Exercise aim: With the pictures left out, copy the records below exactly from the first line down to the line holding "This screenshot has width=1229, height=980.", and include that line.

(Stored entries)

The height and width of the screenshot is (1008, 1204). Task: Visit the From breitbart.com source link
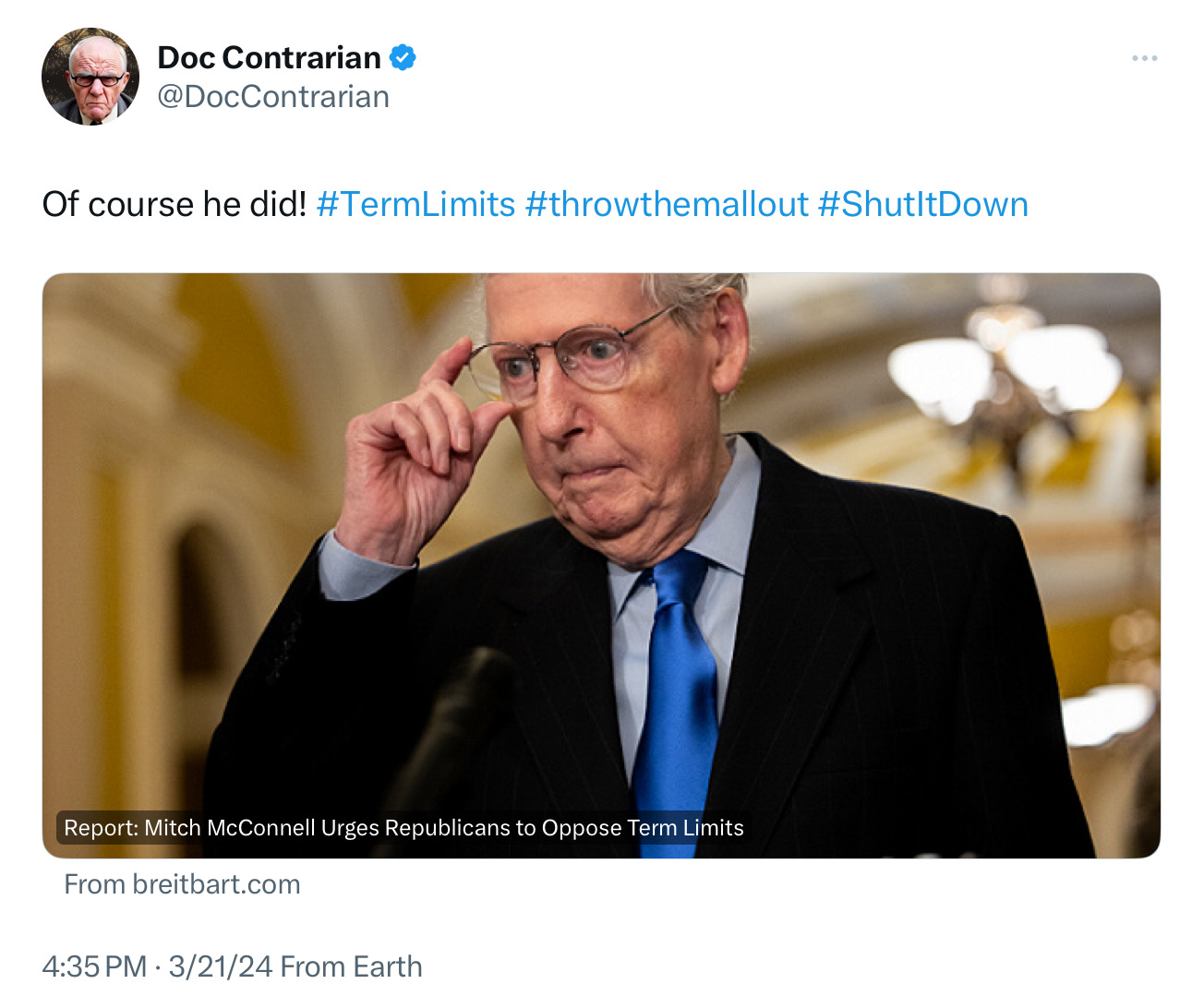click(182, 884)
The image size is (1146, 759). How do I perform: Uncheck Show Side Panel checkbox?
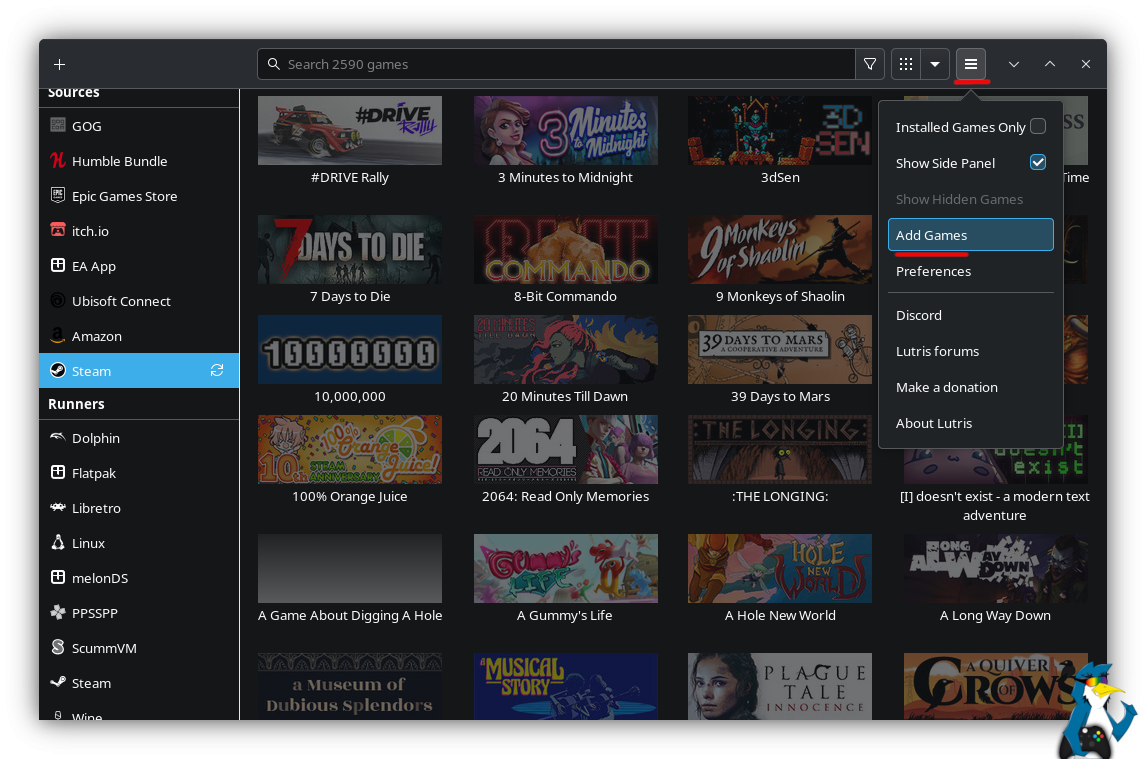coord(1038,163)
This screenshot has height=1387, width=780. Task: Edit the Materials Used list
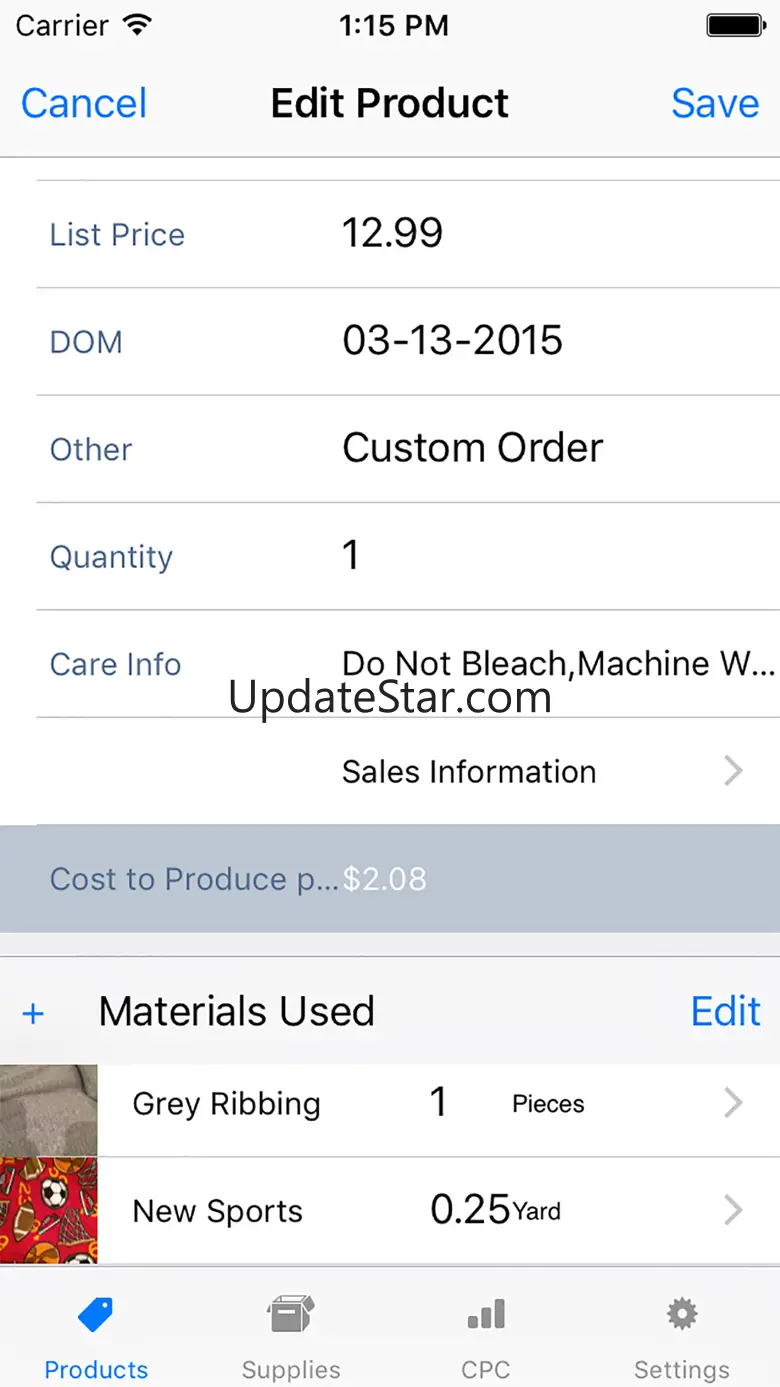pyautogui.click(x=726, y=1012)
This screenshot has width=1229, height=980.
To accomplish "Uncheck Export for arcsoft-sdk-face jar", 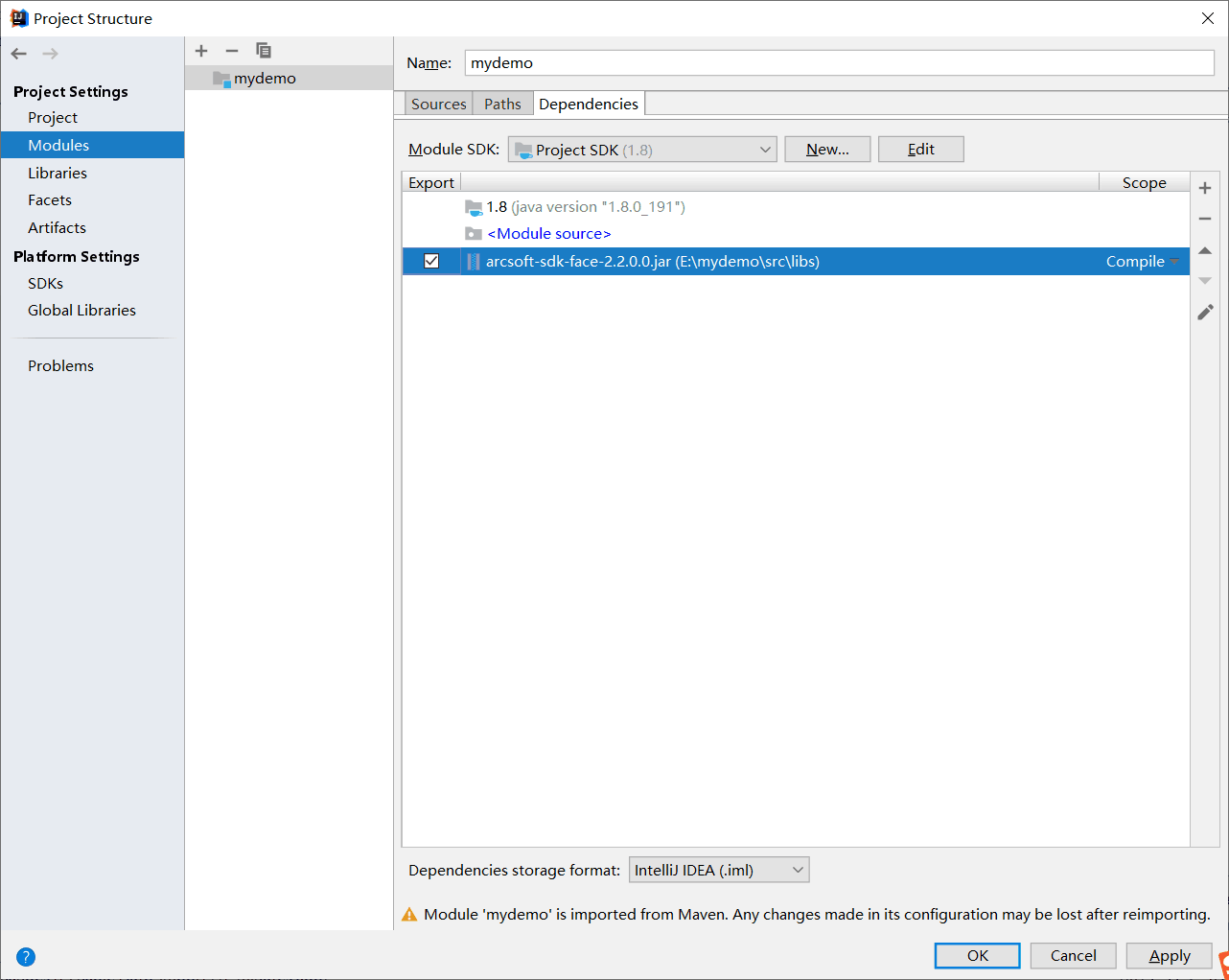I will [431, 260].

Exercise result:
The height and width of the screenshot is (1008, 1204). Task: Visit the From breitbart.com source link
click(182, 884)
The image size is (1146, 759). How do I perform: Uncheck Show Side Panel checkbox?
coord(1038,163)
This screenshot has height=1387, width=780. Task: Edit the Materials Used list
pyautogui.click(x=726, y=1012)
This screenshot has width=1229, height=980.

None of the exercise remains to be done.